▶ EXTRAIT DE PAGE:
Alexandra Louis, ancienne députée de la 3e circonscription des Bouches-du-Rhône de 2017 à 2022. (Photo : Emilio Guzman)
Alexandra Louis, ancienne députée de la 3e circonscription des Bouches-du-Rhône de 2017 à 2022. (Photo : Emilio Guzman)

Alexandra Louis, ancienne députée de la 3e circonscription des Bouches-du-Rhône de 2017 à 2022. (Photo : Emilio Guzman)

Une silhouette menue s’éloigne avenue de La Rose, bientôt mangée par la nuit. La députée Agir, Alexandra Louis, a quitté son QG de campagne, avec son directeur de cabinet Wiktor Zamojski. Elle ne reviendra pas faire de déclaration, ni remercier les militants. “Elle est rentrée chez elle”, confie son entourage. Le geste discret illustre cette petite porte par laquelle les sortants sont appelés à sortir. Saïd Ahamada, son collègue de la septième circonscription qui embrasse l’autre moitié des quartiers Nord, connaît le même destin.

Avec 15,8 %, il n’arrive en tête dans aucun bureau de vote, derrière le RN Areski Selloum (23,1 %) et l’Insoumis Sébastien Delogu (37,8 %). Alexandra Louis, avec 21,8 %, parvient tout de même à se hisser en tête dans les noyaux villageois tout au nord du 13e et dans quelques bureaux du 12e. Même la candidature dissidente de Sandrine D’Angio, nouvellement étiquetée Reconquête, ne lui permet pas de battre Gisèle Lelouis (RN).

“Ni juste, ni sympathique”

Dans une scène étrange, le patron de la boulangerie dont le QG d’Alexandra Louis n’est qu’une dépendance fait visiter les locaux à des candidats au rachat. Cette visite n’a aucun rapport avec les résultats du jour dont le proprio n’a visiblement cure. Les militants de la majorité présidentielle quittent un par un les locaux. Ceux qui restent ont sorti des bières. La députée ne prendra pas le temps de l’analyse. Son suppléant, Gérard Blanc, qui centralisait les résultats, tente un commentaire à chaud. “La politique, ce n’est ni juste, ni sympathique, lâche-t-il à une militante. Aujourd’hui, on fait mieux que le président dans ce secteur. Ce sera le testament politique d’Alexandra.” Tous saluent son engagement sur le logement indigne. Mais, reconnaissent-ils, les députés ne sont pas réélus sur le travail fait. À l’école Corot, tout près de la copropriété du même nom sur laquelle elle a beaucoup travaillé durant son mandat, elle arrive en troisième position dans les deux bureaux.

▶ DONNÉES:
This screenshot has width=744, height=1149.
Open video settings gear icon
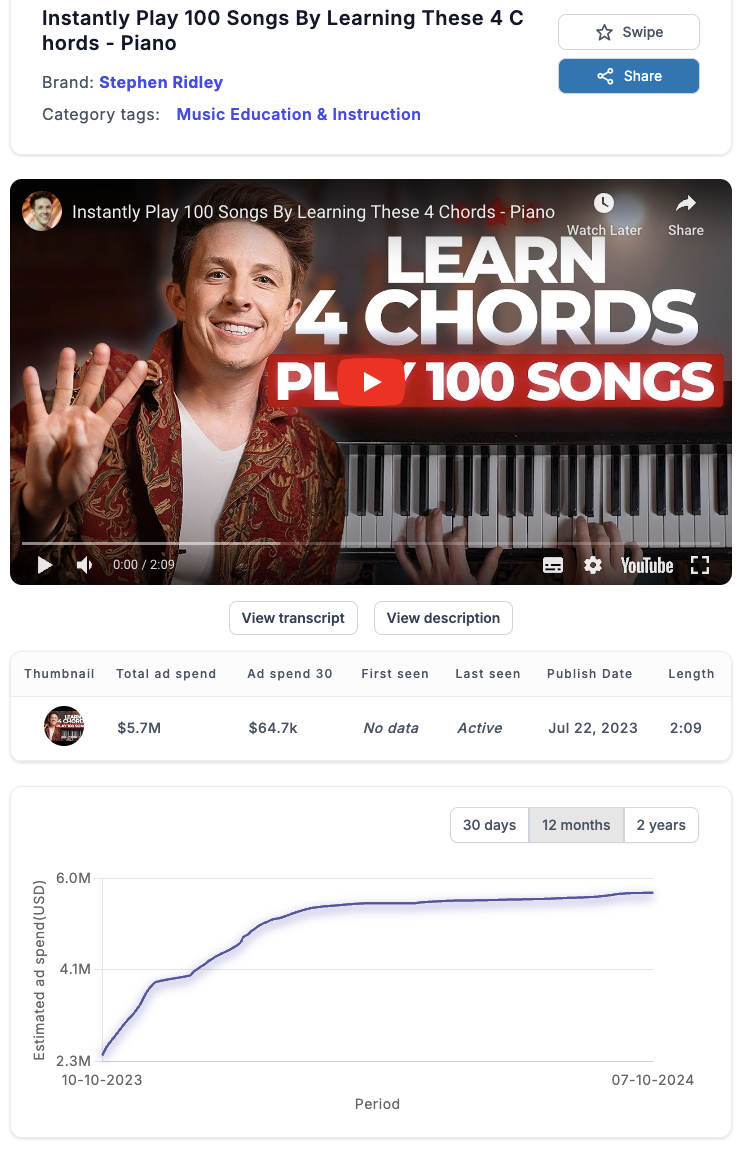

▶ EXERCICES:
[a] D'après l'extrait, pourquoi l'engagement d'Alexandra Louis sur le logement indigne ne suffit-il pas à lui assurer une réélection, selon ses soutiens ?
[b] Répondez à ces questions sur l'extrait :
(i) Quel score Alexandra Louis obtient-elle ?
(ii) Qui est son suppléant ?
(iii) Dans quelle école arrive-t-elle en troisième position dans les deux bureaux ?
[c] Recopiez l'extrait en commençant par « Avec 15,8 %, il » et en continuant jusqu'à « Gisèle Lelouis (RN). ».

▶ CORRIGÉS:
[a] Ses soutiens saluent son engagement sur le logement indigne. Ils reconnaissent toutefois que les députés ne sont pas réélus sur le travail fait.

[b]
(i) 21,8 %.
(ii) Gérard Blanc.
(iii) L'école Corot.

[c]
Avec 15,8 %, il n’arrive en tête dans aucun bureau de vote, derrière le RN Areski Selloum (23,1 %) et l’Insoumis Sébastien Delogu (37,8 %). Alexandra Louis, avec 21,8 %, parvient tout de même à se hisser en tête dans les noyaux villageois tout au nord du 13e et dans quelques bureaux du 12e. Même la candidature dissidente de Sandrine D’Angio, nouvellement étiquetée Reconquête, ne lui permet pas de battre Gisèle Lelouis (RN).